Shadow Cabinet splits on Brexit have been laid bare once again after Tom Watson insisted that Labour was a “Remain and reform” party.


The deputy leader's comments contradict fellow frontbencher Barry Gardiner's claim in recent weeks that Labour was “not a Remain party now” and that the leadership was “committed” to leaving the bloc.

Mr Watson said he believed it “would be difficult” for the party to get a Brexit deal through the Commons without a second referendum, and backed Sir Keir Starmer's claim that up to 150 Labour MPs could oppose a deal without one.

The Shadow Brexit Secretary had warned that a raft of Commons colleagues would reject any Brexit deal thrashed out between Theresa May and Jeremy Corbyn if it does not include plans for another public vote.

Talks between the Government and opposition on finding a deal to break the impasse are ongoing, but there has been little progress since they began in April.

When asked on the BBC’s Today programme, whether Labour was "a Brexit party or a non-Brexit party", Mr Watson responded: "We are a Remain and reform party, but obviously when it comes to a deal, people could form their own view."

The frontbencher accepted that the parliamentary arithmetic would make it "difficult" for a deal to be forced through without a confirmatory ballot since MPs had "hardened their positions within their parties".

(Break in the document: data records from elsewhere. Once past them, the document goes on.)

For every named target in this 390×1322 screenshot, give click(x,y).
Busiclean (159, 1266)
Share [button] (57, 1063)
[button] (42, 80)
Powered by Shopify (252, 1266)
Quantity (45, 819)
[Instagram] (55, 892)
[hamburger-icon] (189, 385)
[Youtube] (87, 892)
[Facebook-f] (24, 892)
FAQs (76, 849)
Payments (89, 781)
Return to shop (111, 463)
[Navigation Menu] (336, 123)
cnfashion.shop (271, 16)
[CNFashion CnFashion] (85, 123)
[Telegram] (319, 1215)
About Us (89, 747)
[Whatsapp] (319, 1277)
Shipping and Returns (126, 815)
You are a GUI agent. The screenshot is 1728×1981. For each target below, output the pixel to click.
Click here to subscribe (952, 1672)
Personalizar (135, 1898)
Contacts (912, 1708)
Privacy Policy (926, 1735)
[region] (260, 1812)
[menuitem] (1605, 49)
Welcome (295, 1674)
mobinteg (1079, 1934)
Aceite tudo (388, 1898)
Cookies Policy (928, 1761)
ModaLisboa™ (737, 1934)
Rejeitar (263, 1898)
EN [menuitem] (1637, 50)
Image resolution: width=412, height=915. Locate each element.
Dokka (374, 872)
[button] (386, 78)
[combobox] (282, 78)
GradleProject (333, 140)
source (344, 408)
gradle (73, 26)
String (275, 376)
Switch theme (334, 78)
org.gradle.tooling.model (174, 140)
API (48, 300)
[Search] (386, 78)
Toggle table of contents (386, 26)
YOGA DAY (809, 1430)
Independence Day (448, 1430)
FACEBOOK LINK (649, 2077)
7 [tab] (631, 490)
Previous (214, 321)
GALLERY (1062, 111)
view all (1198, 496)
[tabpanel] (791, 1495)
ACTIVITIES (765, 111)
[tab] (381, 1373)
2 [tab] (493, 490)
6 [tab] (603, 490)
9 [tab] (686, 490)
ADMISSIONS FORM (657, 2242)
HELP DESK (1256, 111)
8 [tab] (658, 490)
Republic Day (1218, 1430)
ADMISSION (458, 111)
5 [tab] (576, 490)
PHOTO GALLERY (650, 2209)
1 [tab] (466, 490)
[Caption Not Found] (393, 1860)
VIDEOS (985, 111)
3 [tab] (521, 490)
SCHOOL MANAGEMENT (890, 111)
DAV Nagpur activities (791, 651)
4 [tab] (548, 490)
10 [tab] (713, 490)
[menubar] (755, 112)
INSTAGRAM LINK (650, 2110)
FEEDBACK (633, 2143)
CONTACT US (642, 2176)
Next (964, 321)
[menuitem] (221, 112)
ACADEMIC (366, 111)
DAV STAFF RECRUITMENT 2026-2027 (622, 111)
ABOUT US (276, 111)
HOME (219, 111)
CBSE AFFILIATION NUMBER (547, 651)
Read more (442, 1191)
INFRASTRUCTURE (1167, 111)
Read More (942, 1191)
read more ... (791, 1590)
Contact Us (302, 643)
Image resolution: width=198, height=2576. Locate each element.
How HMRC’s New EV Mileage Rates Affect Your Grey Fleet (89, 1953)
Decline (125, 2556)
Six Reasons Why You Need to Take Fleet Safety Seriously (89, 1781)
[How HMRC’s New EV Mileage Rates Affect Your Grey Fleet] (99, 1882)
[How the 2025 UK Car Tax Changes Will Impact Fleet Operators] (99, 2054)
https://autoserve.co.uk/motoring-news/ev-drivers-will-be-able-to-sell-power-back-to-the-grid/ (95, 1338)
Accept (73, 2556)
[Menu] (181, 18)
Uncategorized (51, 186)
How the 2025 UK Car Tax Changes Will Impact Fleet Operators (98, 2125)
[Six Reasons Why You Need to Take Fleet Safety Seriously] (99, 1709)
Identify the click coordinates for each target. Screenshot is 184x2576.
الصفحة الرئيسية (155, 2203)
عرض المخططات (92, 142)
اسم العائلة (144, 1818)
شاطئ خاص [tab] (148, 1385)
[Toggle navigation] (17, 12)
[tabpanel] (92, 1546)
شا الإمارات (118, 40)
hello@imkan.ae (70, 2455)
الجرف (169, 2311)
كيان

He added: “I’ve wanted a deal. I reluctantly came to the view that there should be a confirmatory ballot, because I thought it was the only way we would break the impasse.

“If a deal could be found that inspires enough votes in Westminster, then fine. But it seemed to me that that’s very difficult.

“My idea of a confirmatory ballot is not a religious point, or a point of ideology, it’s just – how do you get an outcome, how do you sort this out.”

It comes after Sir Keir branded the chances of passing a deal without the promise of seeking the public's consent "impossible". 

He added: "If the point of the exercise is to get a sustainable majority, over several weeks or months of delivering on the implementation, you can’t leave a confirmatory vote out of the package."